Meine Damen und Herren, wir wollen zunächst die Begründungen der Vorlagen anhören und dann in die verbundene Debatte der Punkte eintreten.
Das Wort zur Begründung des Gesetzentwurfs unter Punkt 6 b hat der Abgeordnete Haar.
Herr Präsident! Meine Damen und Herren! Der bereits im 4. Deutschen Bundestag vorgelegte Antrag auf Änderung des Art. 29 des Grundgesetzes liegt diesem Hause erneut vor. Es gibt kritische Stimmen in unserem Land, die angesichts weltweiter Probleme und Aufgaben bezweifeln, ob wir nicht den Blick rückwärts richten. Die Achtung vor dem Grundgesetz als Grundlage unserer staatlichen Ordnung verbietet es aber, so zu tun, als sei unsere Rechtsstaatlichkeit manipulierbar.
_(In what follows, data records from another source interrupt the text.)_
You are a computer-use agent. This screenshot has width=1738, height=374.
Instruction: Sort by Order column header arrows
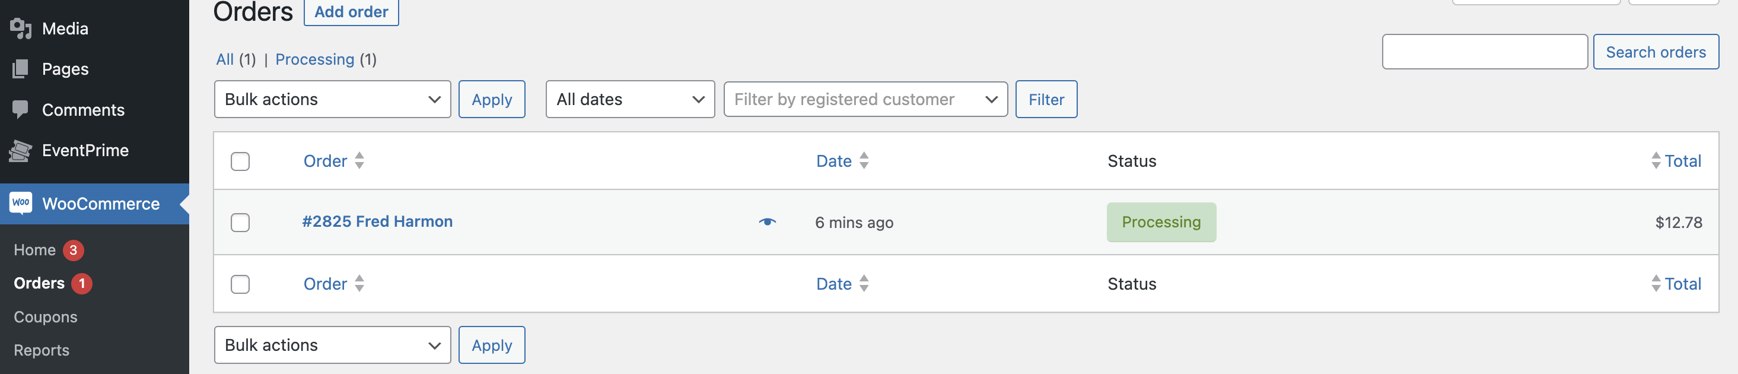[360, 161]
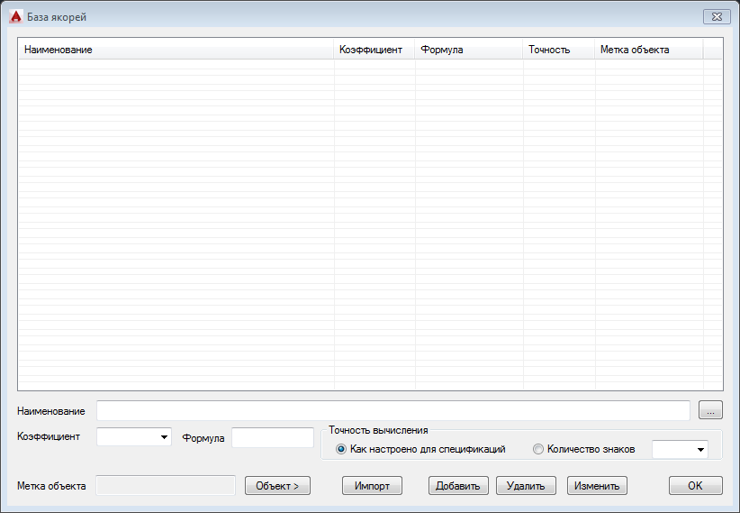Confirm with the OK button
740x513 pixels.
[x=696, y=486]
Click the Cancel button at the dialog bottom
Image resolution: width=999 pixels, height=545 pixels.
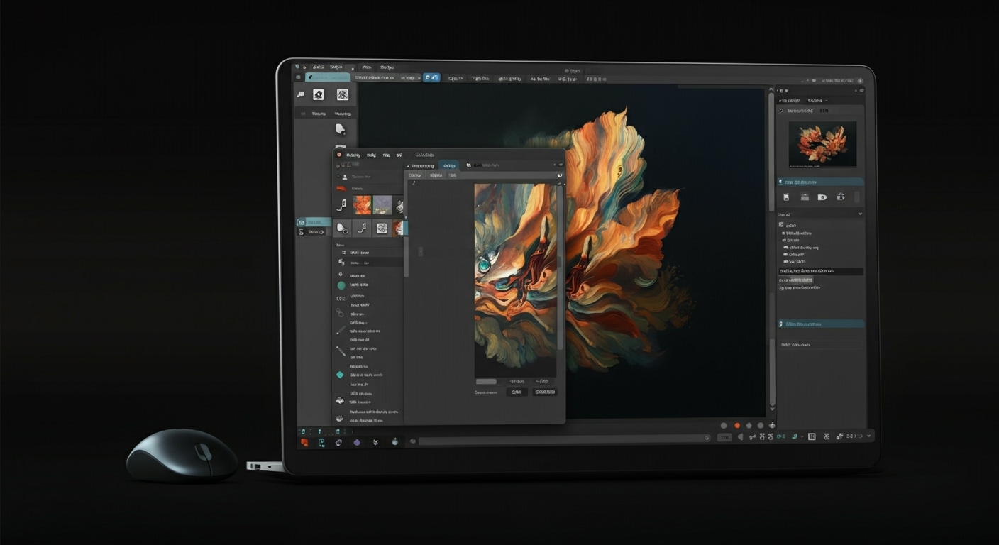[x=517, y=392]
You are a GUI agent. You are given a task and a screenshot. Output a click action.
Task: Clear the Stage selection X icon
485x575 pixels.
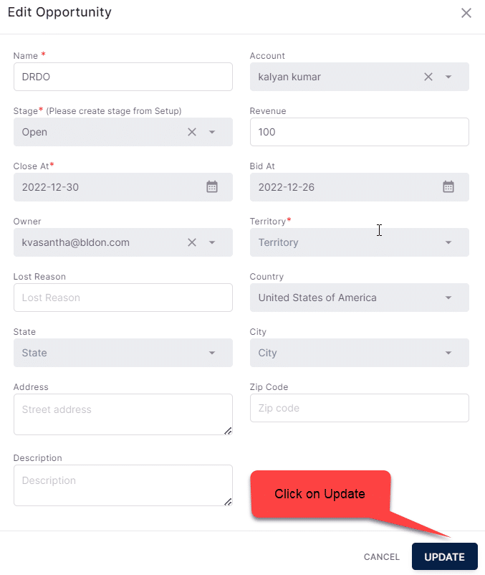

Führende Repräsentanten der Kirchen, der Wissenschaften und der Parteien haben in den letzten Jahren wiederholt den Vorwurf erhoben, daß mit der schleppenden Behandlung der staatlichen Neugliederung der Volkswille nicht beachtet und ein klarer Verfassungsauftrag umgangen werde.Unsere Verfassung schreibt vor, daß in jenen Gebietsteilen, in denen Volksbegehren erfolgreich sind, d. h. mehr als 10 % der Wahlberechtigten sich dafür entscheiden, Volksentscheide durchzuführen sind. Die damaligen Ergebnisse sprechen für sich. In Montabaur haben sich 25 % eingetragen, in Rheinhessen über 20 %, in Schaumburg-Lippe mehr als 15 %, in Koblenz-Trier 14 % und in Oldenburg nahezu 13 %. In Baden waren es 15,1 %.Wir wollten früher und wünschen heute erneut eine Regelung für alle sechs Gebietsteile, während die CDU/CSU lediglich die Neufassung des Art. 118 und demnach zunächst nur eine Regelung. für Baden-. Württemberg anstrebt. Hier wird aber über eine grundsätzliche Rechtsfrage unserer Demokratie entschieden. Das Recht ist nicht teilbar. Deshalb würden wir auch unglaubwürdig, wenn die gleichzeitige Realisierung einer unmißverständlichen Verfassungsbestimmung weiter im Streit bleibt. Wir werden auch unglaubwürdig, wenn wahltaktische Erwägungen — das war zumindest in der Vergangenheit dann und wann der Fall — höher stehen als die Bereitschaft, den betroffenen Gebietsteilen die faire Chance zu geben, über ihre zukünftige Landeszugehörigkeit frei zu entscheiden.Man braucht kein Badener zu sein, um zu verstehen, daß jahrelange leere Versprechungen nur Unzufriedenheit und Bitterkeit auslösen.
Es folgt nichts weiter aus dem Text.